In both children & adolescents, ADHD has traditionally been more common in boys than in girls. The ration is 4:1 in general population survey & 9:1 in clinical studies. The difference in results between 2 studies suggests a bias in referral - girls with the disorder are less likely to be referred for treatment than boys. This may be because boys with ADHD are more likely to show aggressive -impulsive behavior, whereas girls with this disorder are more likely to be primarily inattentive.
Another sex difference is the change in the number if individuals who meet the diagnosis in different ages. Adjacent diagram shows that the rate of affected girls decreases slightly from age 10 to age 20 whereas the rate of affected boys exhibits a sharp drop over the same period. Because girls tend to display more attentional problems than disruptive behavior.

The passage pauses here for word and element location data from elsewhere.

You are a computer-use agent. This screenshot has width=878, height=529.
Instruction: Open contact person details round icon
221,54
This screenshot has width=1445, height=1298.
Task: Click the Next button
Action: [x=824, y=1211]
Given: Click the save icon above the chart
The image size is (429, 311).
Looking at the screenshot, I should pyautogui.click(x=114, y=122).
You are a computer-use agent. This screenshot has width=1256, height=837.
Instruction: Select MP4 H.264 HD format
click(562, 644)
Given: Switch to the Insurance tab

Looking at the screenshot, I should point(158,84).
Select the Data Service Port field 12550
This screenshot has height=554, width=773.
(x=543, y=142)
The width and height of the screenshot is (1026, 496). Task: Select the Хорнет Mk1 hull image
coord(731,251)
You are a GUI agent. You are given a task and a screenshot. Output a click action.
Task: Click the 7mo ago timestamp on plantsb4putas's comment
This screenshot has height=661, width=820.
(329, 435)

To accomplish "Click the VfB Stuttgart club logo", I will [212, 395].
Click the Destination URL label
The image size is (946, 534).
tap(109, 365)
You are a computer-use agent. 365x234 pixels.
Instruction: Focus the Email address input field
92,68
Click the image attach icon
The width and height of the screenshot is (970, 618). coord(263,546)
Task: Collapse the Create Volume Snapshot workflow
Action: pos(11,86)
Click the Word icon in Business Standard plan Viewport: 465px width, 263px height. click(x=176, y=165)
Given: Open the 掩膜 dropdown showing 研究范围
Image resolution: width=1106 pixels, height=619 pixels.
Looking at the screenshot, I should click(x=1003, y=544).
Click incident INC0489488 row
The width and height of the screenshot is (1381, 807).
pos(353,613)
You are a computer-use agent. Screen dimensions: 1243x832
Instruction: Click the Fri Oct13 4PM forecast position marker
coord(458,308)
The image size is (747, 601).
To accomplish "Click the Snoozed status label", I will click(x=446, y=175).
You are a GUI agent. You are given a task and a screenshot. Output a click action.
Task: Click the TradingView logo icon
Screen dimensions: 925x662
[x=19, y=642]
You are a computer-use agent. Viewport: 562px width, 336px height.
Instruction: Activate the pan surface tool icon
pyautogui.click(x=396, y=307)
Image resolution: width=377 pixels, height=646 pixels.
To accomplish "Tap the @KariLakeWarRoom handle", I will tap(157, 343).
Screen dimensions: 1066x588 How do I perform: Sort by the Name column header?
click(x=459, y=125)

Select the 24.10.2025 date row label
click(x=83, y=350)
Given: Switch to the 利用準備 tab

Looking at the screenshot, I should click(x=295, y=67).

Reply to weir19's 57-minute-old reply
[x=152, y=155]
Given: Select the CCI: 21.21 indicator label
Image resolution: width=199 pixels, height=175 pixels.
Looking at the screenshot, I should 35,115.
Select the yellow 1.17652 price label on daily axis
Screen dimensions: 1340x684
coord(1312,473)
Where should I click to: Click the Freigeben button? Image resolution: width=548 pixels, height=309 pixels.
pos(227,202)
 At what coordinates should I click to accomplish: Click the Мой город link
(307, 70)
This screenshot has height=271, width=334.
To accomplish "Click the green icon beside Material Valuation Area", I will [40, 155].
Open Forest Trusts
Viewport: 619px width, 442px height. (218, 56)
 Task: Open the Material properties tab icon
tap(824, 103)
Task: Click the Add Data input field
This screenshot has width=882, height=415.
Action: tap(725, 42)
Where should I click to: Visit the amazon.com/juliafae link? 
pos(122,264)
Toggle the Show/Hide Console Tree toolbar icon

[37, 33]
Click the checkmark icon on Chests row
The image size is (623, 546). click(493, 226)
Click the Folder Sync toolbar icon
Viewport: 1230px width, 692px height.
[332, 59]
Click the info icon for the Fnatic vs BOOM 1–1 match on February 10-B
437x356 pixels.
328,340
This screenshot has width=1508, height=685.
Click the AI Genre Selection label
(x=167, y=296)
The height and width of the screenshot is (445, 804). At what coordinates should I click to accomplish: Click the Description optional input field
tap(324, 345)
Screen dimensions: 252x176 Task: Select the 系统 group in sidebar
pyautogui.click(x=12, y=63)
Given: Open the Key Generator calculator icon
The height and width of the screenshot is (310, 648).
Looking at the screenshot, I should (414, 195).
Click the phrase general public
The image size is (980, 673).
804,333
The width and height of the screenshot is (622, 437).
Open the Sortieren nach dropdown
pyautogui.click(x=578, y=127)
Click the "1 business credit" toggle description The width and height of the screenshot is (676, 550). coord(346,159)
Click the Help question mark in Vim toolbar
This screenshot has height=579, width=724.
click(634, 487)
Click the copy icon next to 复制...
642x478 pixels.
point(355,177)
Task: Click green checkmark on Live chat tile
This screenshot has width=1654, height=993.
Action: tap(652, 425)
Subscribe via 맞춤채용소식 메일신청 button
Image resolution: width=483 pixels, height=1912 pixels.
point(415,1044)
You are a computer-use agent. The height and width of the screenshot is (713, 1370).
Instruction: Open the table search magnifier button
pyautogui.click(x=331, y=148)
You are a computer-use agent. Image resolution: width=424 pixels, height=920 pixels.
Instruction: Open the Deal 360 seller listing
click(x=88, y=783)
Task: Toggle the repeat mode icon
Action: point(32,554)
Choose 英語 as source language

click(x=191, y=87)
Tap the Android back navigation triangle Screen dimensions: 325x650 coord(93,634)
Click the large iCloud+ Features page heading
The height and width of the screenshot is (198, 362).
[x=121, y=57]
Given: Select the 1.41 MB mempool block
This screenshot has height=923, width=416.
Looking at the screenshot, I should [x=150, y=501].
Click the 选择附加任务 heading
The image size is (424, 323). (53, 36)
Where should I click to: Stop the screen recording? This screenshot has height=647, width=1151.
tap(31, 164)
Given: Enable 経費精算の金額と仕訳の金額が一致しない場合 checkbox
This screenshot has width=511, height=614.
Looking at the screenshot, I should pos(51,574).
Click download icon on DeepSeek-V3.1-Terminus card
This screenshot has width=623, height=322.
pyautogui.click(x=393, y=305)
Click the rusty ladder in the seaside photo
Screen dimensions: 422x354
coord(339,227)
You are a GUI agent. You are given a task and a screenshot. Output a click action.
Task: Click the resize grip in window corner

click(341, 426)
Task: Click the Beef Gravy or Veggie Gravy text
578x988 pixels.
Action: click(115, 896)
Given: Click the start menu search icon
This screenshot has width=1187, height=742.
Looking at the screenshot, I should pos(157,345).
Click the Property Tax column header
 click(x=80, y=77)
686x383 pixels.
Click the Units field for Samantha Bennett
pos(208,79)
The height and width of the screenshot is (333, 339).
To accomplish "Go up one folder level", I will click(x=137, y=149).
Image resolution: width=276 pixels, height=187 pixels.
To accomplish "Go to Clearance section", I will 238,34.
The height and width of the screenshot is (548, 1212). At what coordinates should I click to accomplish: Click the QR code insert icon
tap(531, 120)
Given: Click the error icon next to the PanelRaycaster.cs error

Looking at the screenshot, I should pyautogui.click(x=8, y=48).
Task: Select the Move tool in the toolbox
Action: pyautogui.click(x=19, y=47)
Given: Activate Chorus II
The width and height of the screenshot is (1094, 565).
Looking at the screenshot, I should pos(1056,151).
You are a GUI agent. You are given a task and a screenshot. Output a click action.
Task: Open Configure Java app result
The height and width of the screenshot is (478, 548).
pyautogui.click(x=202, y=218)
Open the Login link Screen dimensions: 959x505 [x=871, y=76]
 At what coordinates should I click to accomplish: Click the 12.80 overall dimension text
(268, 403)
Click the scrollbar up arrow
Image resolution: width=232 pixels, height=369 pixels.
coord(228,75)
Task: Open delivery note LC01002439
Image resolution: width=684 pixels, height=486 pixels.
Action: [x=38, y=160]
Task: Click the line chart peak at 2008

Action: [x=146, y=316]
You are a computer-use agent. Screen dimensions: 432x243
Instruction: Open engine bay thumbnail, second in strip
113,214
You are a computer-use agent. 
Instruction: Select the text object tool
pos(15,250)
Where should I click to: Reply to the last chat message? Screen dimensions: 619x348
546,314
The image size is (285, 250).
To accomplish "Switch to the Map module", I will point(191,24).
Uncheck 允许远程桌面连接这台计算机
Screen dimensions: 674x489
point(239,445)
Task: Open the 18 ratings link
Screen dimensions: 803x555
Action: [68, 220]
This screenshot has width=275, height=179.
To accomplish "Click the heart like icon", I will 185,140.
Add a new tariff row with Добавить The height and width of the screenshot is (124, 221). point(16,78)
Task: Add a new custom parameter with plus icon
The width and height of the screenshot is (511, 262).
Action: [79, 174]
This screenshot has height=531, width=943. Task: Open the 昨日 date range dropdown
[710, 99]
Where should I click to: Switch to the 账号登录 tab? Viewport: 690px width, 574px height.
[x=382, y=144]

Frequent diagnosis of ADHD among schoolchildren has raised concern among parents. What is normal childhood behavior? What's the normal threshold that separates normal behavior from classified disorder? These are important questions because diagnosis brings several consequences. Positive effect is that the child's behavior may then be treated. Negative effect is that the child may receive a label that may bring disadvantages, may be in later life. Further, the label may be incorrect if it's basis is only school report.
Many kids show inattention, hyperactivity, impulsivity, mood swing etc collectively or separately at different stages of school life. So, the diagnosis of this disorder has every opportunity to become biased or judgmental. ADHD diagnosis is largely subjective & depends on who is asked & which criterias are used! Without some agreement on standards for meeting DSM criteria, there will continue to be wide variation in estimation.